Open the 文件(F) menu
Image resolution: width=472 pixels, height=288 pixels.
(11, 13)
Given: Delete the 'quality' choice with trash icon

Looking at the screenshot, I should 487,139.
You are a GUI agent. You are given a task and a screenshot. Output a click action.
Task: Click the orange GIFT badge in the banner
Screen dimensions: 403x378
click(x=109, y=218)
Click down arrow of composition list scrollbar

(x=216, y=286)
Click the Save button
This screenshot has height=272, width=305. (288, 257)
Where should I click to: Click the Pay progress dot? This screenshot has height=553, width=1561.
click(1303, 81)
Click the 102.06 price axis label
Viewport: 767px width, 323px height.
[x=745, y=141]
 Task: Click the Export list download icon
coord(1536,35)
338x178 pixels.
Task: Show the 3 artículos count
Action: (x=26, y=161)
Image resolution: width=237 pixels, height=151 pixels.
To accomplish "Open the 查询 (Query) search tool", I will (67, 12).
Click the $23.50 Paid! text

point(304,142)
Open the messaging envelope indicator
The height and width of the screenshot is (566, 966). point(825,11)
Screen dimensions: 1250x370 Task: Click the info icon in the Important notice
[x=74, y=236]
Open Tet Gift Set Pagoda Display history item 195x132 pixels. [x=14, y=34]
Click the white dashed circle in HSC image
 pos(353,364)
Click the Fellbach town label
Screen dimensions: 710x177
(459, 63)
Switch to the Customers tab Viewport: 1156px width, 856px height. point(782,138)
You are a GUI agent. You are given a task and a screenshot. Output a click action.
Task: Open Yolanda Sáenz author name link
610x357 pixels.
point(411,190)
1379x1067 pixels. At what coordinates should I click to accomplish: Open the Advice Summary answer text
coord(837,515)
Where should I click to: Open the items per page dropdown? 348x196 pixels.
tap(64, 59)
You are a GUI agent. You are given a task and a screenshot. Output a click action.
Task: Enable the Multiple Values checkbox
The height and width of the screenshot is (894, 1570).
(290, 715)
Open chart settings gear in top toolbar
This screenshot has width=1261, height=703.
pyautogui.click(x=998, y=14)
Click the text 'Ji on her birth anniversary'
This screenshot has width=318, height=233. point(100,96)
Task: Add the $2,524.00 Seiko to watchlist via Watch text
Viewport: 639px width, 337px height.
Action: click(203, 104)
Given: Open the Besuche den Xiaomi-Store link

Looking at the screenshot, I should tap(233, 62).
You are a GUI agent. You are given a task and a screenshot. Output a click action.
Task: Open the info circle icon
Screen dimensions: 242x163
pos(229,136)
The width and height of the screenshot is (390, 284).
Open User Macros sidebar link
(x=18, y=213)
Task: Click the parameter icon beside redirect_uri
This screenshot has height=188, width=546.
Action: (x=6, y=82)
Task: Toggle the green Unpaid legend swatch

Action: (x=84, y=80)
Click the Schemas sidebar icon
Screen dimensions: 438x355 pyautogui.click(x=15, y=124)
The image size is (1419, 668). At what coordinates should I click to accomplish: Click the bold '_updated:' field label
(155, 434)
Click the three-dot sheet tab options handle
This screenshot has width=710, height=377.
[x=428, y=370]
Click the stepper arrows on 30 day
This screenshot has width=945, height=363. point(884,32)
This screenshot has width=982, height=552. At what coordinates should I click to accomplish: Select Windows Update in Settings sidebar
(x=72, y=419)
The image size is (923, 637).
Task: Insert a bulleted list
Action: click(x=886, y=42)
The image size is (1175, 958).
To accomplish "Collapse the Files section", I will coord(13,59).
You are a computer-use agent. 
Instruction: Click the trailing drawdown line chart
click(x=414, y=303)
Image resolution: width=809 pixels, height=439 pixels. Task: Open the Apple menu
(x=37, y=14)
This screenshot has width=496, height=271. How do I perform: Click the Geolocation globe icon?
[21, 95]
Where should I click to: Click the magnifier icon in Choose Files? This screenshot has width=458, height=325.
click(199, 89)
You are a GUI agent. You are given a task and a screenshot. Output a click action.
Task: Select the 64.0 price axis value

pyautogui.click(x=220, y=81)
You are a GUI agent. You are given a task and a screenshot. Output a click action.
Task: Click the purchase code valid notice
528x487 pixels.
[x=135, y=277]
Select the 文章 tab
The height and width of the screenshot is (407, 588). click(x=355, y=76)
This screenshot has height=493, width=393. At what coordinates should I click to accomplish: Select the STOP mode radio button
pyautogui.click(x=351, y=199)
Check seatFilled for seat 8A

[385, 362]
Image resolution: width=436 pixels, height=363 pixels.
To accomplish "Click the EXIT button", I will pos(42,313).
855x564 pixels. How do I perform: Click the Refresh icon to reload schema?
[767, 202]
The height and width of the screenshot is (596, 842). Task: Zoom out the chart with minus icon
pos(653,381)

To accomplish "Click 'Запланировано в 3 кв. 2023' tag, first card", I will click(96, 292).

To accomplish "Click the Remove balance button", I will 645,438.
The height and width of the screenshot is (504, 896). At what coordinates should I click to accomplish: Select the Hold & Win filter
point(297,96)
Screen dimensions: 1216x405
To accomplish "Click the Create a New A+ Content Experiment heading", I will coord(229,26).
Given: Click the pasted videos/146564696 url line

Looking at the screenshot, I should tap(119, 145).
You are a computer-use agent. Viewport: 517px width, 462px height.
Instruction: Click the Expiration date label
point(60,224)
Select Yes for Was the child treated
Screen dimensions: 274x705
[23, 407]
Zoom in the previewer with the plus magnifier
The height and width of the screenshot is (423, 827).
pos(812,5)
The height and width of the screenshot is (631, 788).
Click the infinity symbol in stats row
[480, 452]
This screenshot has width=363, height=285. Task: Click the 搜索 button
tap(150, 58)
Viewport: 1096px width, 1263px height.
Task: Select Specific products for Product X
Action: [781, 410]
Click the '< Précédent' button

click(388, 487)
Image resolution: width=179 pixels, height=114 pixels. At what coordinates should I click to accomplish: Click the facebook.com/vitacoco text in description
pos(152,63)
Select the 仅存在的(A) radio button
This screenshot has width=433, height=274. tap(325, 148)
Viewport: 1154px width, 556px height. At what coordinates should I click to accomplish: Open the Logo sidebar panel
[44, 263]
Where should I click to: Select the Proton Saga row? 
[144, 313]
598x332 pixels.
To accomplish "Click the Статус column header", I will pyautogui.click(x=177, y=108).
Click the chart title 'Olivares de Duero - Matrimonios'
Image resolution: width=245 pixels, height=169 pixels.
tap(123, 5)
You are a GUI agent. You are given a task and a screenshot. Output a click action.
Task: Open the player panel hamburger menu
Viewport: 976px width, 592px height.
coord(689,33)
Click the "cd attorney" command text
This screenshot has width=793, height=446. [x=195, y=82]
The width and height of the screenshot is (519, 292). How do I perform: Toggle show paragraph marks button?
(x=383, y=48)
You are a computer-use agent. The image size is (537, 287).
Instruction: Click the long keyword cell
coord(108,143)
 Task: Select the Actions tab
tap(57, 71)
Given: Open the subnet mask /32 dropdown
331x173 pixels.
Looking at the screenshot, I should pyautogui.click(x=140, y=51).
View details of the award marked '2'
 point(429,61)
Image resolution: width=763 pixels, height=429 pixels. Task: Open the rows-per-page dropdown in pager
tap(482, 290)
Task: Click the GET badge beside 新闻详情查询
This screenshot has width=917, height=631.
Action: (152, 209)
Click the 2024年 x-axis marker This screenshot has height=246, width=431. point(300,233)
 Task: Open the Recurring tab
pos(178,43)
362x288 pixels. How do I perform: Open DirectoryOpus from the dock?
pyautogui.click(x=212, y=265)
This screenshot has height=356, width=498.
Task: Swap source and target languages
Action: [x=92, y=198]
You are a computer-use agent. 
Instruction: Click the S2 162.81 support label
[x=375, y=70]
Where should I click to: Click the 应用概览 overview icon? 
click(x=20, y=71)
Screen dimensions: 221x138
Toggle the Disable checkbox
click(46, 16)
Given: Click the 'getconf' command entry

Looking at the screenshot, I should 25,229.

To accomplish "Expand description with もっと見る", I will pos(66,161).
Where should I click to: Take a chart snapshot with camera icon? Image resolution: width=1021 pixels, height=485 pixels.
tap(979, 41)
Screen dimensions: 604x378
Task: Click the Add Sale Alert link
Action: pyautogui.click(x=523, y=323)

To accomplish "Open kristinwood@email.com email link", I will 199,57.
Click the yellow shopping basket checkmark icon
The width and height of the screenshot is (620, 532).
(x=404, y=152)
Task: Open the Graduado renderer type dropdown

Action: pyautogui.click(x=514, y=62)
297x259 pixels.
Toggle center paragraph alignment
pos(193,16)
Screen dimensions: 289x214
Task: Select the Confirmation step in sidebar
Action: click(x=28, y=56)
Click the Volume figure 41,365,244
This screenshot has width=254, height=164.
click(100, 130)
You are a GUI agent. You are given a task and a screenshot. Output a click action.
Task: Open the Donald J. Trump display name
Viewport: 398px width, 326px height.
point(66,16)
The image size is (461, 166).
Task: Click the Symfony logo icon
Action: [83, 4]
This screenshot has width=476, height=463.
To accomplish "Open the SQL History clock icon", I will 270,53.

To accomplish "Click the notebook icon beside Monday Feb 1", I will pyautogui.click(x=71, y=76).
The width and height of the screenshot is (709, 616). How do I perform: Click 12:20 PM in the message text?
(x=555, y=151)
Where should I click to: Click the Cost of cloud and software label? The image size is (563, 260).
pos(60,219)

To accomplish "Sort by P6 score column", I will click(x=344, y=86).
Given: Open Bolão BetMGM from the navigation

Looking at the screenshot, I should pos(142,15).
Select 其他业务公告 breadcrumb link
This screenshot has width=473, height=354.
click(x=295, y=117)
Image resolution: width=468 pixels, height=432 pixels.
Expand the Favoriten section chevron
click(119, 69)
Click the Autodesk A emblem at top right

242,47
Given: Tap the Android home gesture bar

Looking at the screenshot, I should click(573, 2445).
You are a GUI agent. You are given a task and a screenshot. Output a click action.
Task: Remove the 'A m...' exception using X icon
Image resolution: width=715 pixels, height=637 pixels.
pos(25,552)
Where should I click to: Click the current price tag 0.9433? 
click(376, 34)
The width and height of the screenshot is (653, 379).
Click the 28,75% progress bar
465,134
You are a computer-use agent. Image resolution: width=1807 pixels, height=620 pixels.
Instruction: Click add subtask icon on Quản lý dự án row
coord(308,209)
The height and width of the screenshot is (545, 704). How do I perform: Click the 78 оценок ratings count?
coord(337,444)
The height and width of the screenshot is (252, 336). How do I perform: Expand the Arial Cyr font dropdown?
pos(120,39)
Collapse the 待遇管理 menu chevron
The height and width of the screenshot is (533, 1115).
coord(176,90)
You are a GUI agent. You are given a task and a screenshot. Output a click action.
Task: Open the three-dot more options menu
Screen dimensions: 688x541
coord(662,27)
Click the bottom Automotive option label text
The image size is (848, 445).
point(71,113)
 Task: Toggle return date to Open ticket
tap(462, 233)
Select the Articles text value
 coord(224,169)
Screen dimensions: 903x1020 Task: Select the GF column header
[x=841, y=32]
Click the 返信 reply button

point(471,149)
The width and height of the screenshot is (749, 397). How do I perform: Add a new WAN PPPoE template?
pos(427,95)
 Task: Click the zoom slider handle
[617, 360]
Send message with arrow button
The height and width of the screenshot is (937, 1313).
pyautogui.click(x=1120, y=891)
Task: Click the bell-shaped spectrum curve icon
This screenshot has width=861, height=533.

_What you have to do_.
Starting with the line with "Task: Click the GET badge beside 新闻详情查询" above and going on through the line with "297x259 pixels.", transcribe every line exactly, both ends included, and add nothing.

_Task solution_.
Task: Click the GET badge beside 新闻详情查询
This screenshot has width=917, height=631.
Action: (152, 209)
Click the 2024年 x-axis marker This screenshot has height=246, width=431. point(300,233)
 Task: Open the Recurring tab
pos(178,43)
362x288 pixels. How do I perform: Open DirectoryOpus from the dock?
pyautogui.click(x=212, y=265)
This screenshot has height=356, width=498.
Task: Swap source and target languages
Action: [x=92, y=198]
You are a computer-use agent. 
Instruction: Click the S2 162.81 support label
[x=375, y=70]
Where should I click to: Click the 应用概览 overview icon? 
click(x=20, y=71)
Screen dimensions: 221x138
Toggle the Disable checkbox
click(46, 16)
Given: Click the 'getconf' command entry

Looking at the screenshot, I should 25,229.

To accomplish "Expand description with もっと見る", I will pos(66,161).
Where should I click to: Take a chart snapshot with camera icon? Image resolution: width=1021 pixels, height=485 pixels.
tap(979, 41)
Screen dimensions: 604x378
Task: Click the Add Sale Alert link
Action: pyautogui.click(x=523, y=323)

To accomplish "Open kristinwood@email.com email link", I will 199,57.
Click the yellow shopping basket checkmark icon
The width and height of the screenshot is (620, 532).
(x=404, y=152)
Task: Open the Graduado renderer type dropdown

Action: pyautogui.click(x=514, y=62)
297x259 pixels.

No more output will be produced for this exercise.